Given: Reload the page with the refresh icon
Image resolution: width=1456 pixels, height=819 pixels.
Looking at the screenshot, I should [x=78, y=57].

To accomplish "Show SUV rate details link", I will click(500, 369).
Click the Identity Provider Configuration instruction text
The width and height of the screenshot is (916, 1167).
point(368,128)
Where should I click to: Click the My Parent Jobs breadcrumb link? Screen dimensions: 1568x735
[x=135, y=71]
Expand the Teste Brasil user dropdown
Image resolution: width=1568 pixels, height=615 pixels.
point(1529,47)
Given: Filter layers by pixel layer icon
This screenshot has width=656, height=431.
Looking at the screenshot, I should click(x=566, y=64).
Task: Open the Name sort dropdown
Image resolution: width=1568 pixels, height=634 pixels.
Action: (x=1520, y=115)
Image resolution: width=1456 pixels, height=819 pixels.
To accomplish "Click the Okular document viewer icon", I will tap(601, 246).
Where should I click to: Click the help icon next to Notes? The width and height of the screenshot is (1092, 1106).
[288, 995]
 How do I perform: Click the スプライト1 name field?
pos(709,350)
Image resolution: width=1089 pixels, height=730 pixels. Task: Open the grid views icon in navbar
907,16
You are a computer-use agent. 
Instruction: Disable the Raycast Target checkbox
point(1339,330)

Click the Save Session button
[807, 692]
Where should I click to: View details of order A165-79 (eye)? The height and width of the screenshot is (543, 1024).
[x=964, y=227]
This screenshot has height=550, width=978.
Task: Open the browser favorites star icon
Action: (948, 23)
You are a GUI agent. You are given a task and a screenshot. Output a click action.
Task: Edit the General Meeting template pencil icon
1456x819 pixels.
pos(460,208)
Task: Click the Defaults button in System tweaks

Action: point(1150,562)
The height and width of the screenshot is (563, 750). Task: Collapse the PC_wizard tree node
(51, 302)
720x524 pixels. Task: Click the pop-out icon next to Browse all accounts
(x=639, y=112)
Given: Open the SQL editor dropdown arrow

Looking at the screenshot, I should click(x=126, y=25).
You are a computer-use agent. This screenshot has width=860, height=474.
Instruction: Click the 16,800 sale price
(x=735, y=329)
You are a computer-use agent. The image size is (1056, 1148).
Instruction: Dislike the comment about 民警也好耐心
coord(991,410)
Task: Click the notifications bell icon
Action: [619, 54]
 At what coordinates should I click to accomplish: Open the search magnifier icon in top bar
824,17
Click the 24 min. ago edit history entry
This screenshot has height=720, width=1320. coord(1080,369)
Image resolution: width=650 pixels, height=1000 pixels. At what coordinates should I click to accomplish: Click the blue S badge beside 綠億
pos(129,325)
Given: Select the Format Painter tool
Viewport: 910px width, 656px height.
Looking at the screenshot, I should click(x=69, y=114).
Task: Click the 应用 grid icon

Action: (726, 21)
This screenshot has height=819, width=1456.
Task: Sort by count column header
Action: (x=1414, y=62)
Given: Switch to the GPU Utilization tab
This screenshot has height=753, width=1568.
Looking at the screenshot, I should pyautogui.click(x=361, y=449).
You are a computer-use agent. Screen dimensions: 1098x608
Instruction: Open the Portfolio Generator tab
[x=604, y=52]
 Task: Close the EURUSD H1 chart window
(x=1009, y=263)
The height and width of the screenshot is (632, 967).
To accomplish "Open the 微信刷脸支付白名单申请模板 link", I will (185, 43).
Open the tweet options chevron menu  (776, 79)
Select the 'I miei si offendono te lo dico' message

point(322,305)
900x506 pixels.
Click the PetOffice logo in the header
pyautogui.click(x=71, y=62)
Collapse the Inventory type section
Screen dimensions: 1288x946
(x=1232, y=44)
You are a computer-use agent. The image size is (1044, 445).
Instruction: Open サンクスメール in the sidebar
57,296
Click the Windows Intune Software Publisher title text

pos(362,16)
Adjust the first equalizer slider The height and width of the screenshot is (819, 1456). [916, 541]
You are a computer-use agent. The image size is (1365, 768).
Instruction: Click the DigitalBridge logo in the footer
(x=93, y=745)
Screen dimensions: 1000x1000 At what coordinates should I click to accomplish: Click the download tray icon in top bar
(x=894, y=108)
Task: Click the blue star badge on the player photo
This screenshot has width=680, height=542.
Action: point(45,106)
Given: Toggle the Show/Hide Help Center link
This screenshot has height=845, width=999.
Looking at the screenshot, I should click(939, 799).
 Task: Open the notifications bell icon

::::::::

● Short problem: Copy every one of the entries above word for word, without changing anything.

● Written solution:
Given: Reload the page with the refresh icon
Image resolution: width=1456 pixels, height=819 pixels.
Looking at the screenshot, I should [x=78, y=57].

To accomplish "Show SUV rate details link", I will click(500, 369).
Click the Identity Provider Configuration instruction text
The width and height of the screenshot is (916, 1167).
point(368,128)
Where should I click to: Click the My Parent Jobs breadcrumb link? Screen dimensions: 1568x735
[x=135, y=71]
Expand the Teste Brasil user dropdown
Image resolution: width=1568 pixels, height=615 pixels.
point(1529,47)
Given: Filter layers by pixel layer icon
This screenshot has width=656, height=431.
Looking at the screenshot, I should click(x=566, y=64).
Task: Open the Name sort dropdown
Image resolution: width=1568 pixels, height=634 pixels.
Action: (x=1520, y=115)
Image resolution: width=1456 pixels, height=819 pixels.
To accomplish "Click the Okular document viewer icon", I will tap(601, 246).
Where should I click to: Click the help icon next to Notes? The width and height of the screenshot is (1092, 1106).
[288, 995]
 How do I perform: Click the スプライト1 name field?
pos(709,350)
Image resolution: width=1089 pixels, height=730 pixels. Task: Open the grid views icon in navbar
907,16
You are a computer-use agent. 
Instruction: Disable the Raycast Target checkbox
point(1339,330)

Click the Save Session button
[807, 692]
Where should I click to: View details of order A165-79 (eye)? The height and width of the screenshot is (543, 1024).
[x=964, y=227]
This screenshot has height=550, width=978.
Task: Open the browser favorites star icon
Action: (948, 23)
You are a GUI agent. You are given a task and a screenshot. Output a click action.
Task: Edit the General Meeting template pencil icon
1456x819 pixels.
pos(460,208)
Task: Click the Defaults button in System tweaks

Action: point(1150,562)
The height and width of the screenshot is (563, 750). Task: Collapse the PC_wizard tree node
(51, 302)
720x524 pixels. Task: Click the pop-out icon next to Browse all accounts
(x=639, y=112)
Given: Open the SQL editor dropdown arrow

Looking at the screenshot, I should click(x=126, y=25).
You are a computer-use agent. This screenshot has width=860, height=474.
Instruction: Click the 16,800 sale price
(x=735, y=329)
You are a computer-use agent. The image size is (1056, 1148).
Instruction: Dislike the comment about 民警也好耐心
coord(991,410)
Task: Click the notifications bell icon
Action: [619, 54]
 At what coordinates should I click to accomplish: Open the search magnifier icon in top bar
824,17
Click the 24 min. ago edit history entry
This screenshot has height=720, width=1320. coord(1080,369)
Image resolution: width=650 pixels, height=1000 pixels. At what coordinates should I click to accomplish: Click the blue S badge beside 綠億
pos(129,325)
Given: Select the Format Painter tool
Viewport: 910px width, 656px height.
Looking at the screenshot, I should click(x=69, y=114).
Task: Click the 应用 grid icon

Action: (726, 21)
This screenshot has height=819, width=1456.
Task: Sort by count column header
Action: (x=1414, y=62)
Given: Switch to the GPU Utilization tab
This screenshot has height=753, width=1568.
Looking at the screenshot, I should pyautogui.click(x=361, y=449).
You are a computer-use agent. Screen dimensions: 1098x608
Instruction: Open the Portfolio Generator tab
[x=604, y=52]
 Task: Close the EURUSD H1 chart window
(x=1009, y=263)
The height and width of the screenshot is (632, 967).
To accomplish "Open the 微信刷脸支付白名单申请模板 link", I will (185, 43).
Open the tweet options chevron menu  (776, 79)
Select the 'I miei si offendono te lo dico' message

point(322,305)
900x506 pixels.
Click the PetOffice logo in the header
pyautogui.click(x=71, y=62)
Collapse the Inventory type section
Screen dimensions: 1288x946
(x=1232, y=44)
You are a computer-use agent. The image size is (1044, 445).
Instruction: Open サンクスメール in the sidebar
57,296
Click the Windows Intune Software Publisher title text

pos(362,16)
Adjust the first equalizer slider The height and width of the screenshot is (819, 1456). [916, 541]
You are a computer-use agent. The image size is (1365, 768).
Instruction: Click the DigitalBridge logo in the footer
(x=93, y=745)
Screen dimensions: 1000x1000 At what coordinates should I click to accomplish: Click the download tray icon in top bar
(x=894, y=108)
Task: Click the blue star badge on the player photo
This screenshot has width=680, height=542.
Action: point(45,106)
Given: Toggle the Show/Hide Help Center link
This screenshot has height=845, width=999.
Looking at the screenshot, I should click(939, 799).
 Task: Open the notifications bell icon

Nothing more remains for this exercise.